In below geom_smooth
, the line year 2023
is smoother than year 2024
, but the 2023 amount SD is 20 lager then 2024 15. How to fix it?
library(tidyverse)
df_2023 <- data.frame(mdate =seq.Date(from=as.Date('2023-1-1'),
to=as.Date('2023-12-31'),by="1 day"),
amount = rnorm(365,mean=4,sd=20),
myear='2023')
df_2024 <- data.frame(mdate = seq.Date(from=as.Date('2024-1-1'),
to=as.Date('2024-6-28'),by="1 day"),
amount= rnorm(180,mean=4,sd=15),
myear='2024')
plot_data <- rbind(df_2023,df_2024)
plot_data %>% mutate(mdate_new = update(mdate,year=2024)) %>%
ggplot(aes(x = mdate_new,y=amount,color=myear )) + geom_line(aes(alpha=0.6))+
geom_smooth(se=FALSE)
Maybe a smooth line of 2023 generated by whole year data, so more smooth.

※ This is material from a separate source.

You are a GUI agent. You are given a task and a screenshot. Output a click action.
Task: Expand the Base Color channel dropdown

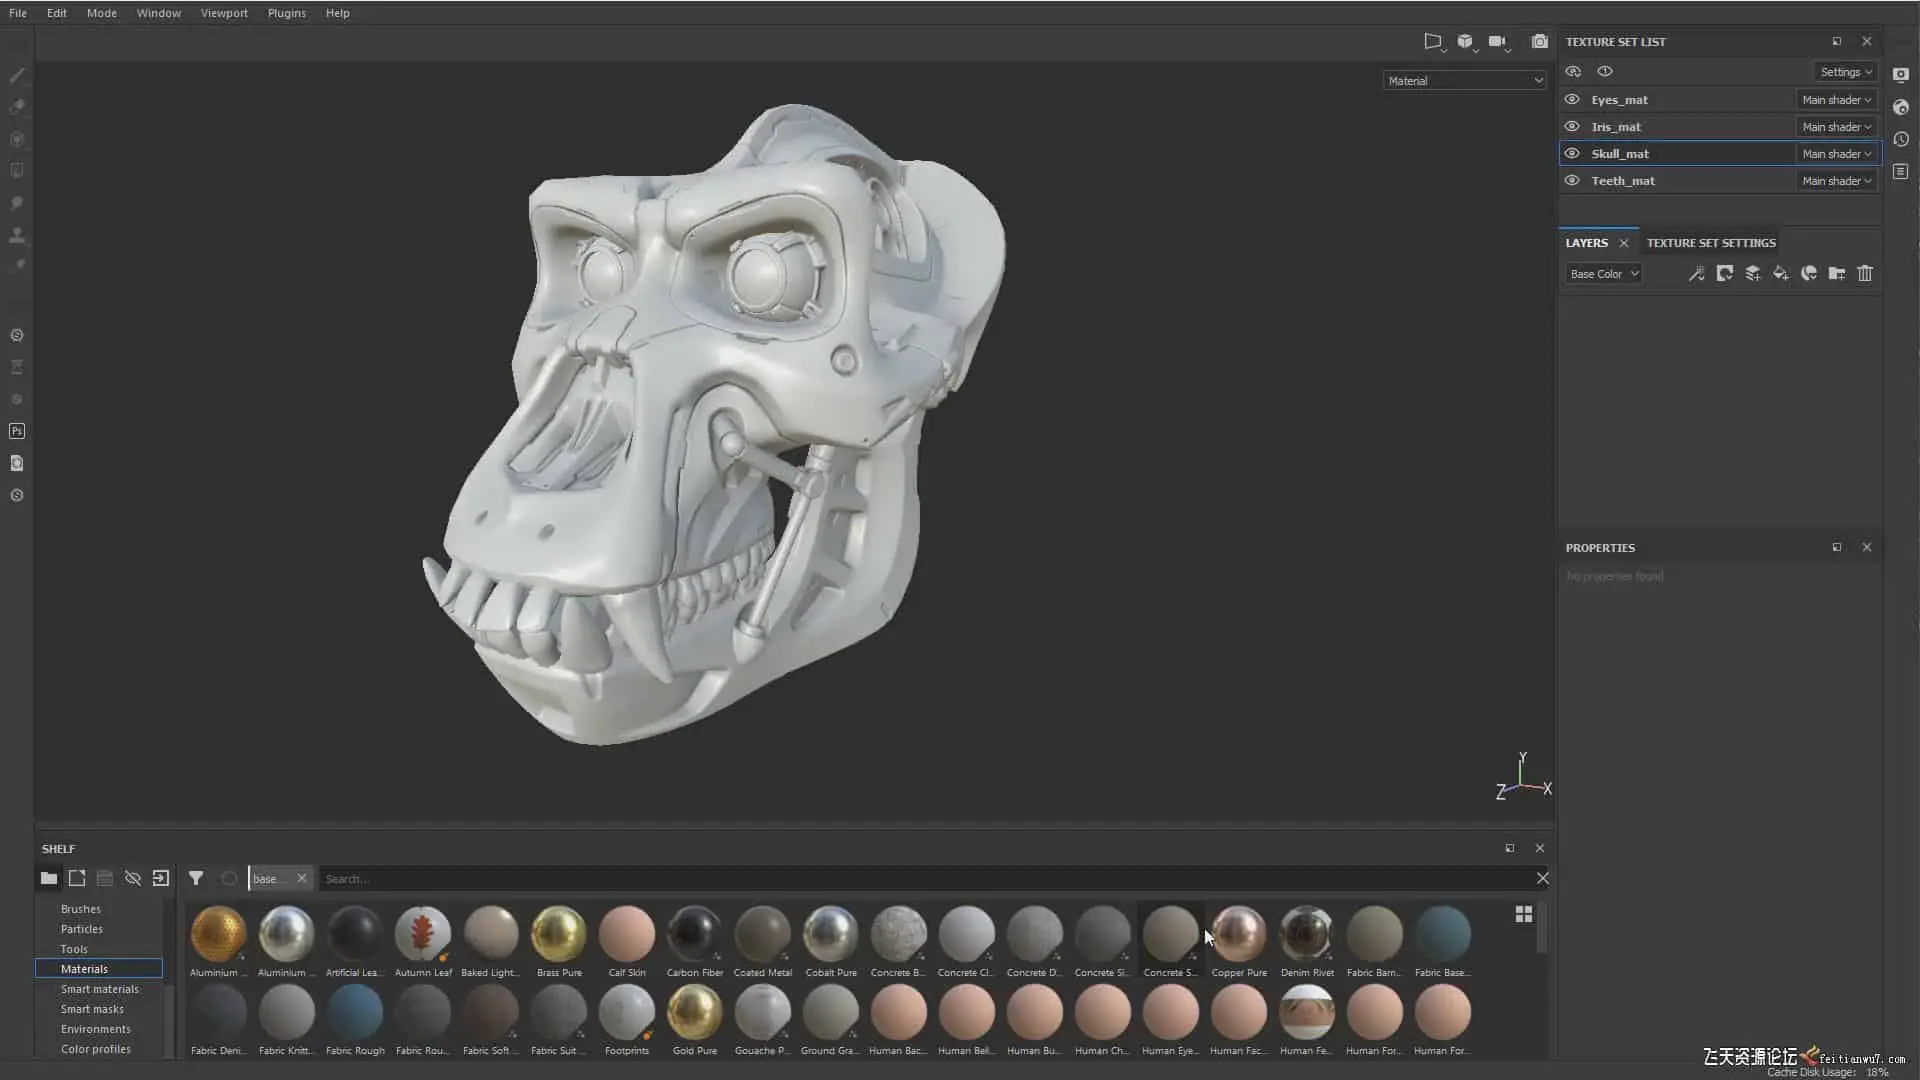[1603, 274]
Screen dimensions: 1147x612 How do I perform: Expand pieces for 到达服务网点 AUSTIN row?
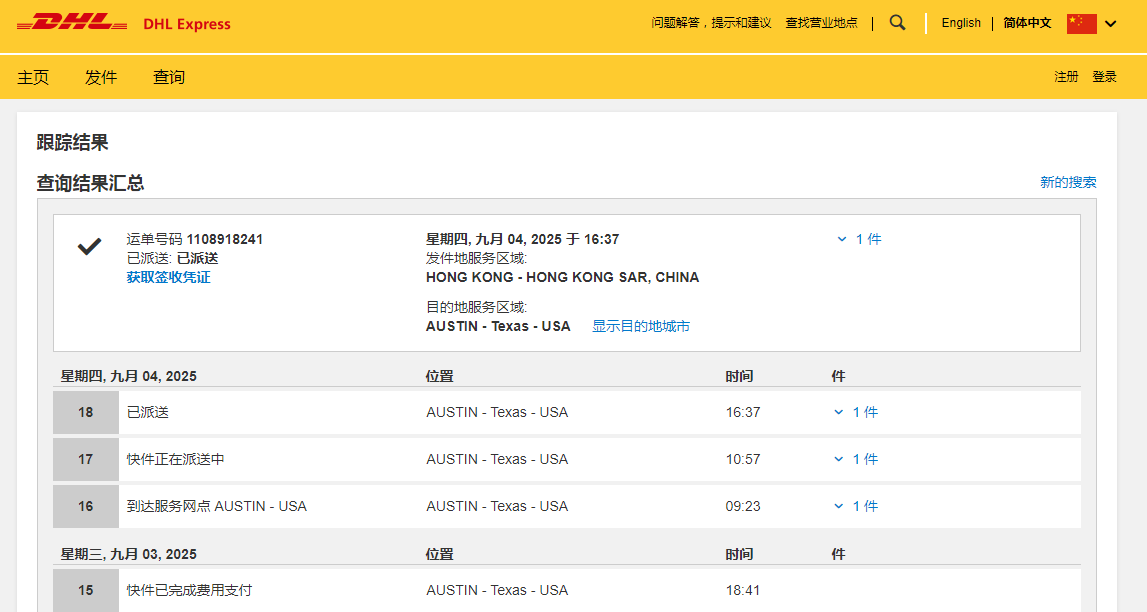[856, 506]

I changed the above geom_smoooth
to the below code, but failed
geom_smooth(aes(data= plot_data %>% filter(mdate_new <as.Date('2024-6-28'))))
stat_smooth
tells you that loess
is used and it is used with the default parameters, specifically with span = 0.75
. The documentation explains that for smoothing a neighbourhood including a proportion of data points is used and that proportion is defined by span
, i.e., by default a neighbourhood with 75 % of the points is used.
Now, in the data subsets you have very different total numbers of data points, which means the default neighbourhood has very different numbers of points, which results in different smoothing. You can correct that:
n24 <- nrow(subset(plot_data, myear == 2024))
n23 <- nrow(subset(plot_data, myear == 2023))
ggplot(plot_data, aes(x = mdate_new,y=amount,color=myear )) + geom_line(aes(alpha=0.6))+
geom_smooth(data = subset(plot_data, myear == 2023), se=FALSE, span = 0.75 * n24/n23) +
geom_smooth(data = subset(plot_data, myear == 2024), se=FALSE, span = 0.75)
I don't show the output here because you didn't set a random seed and thus your data isn't fully reproducible.
PS: It might be preferable to fit a mgcv::gam
model outside ggplot2. That gives you much more fine control.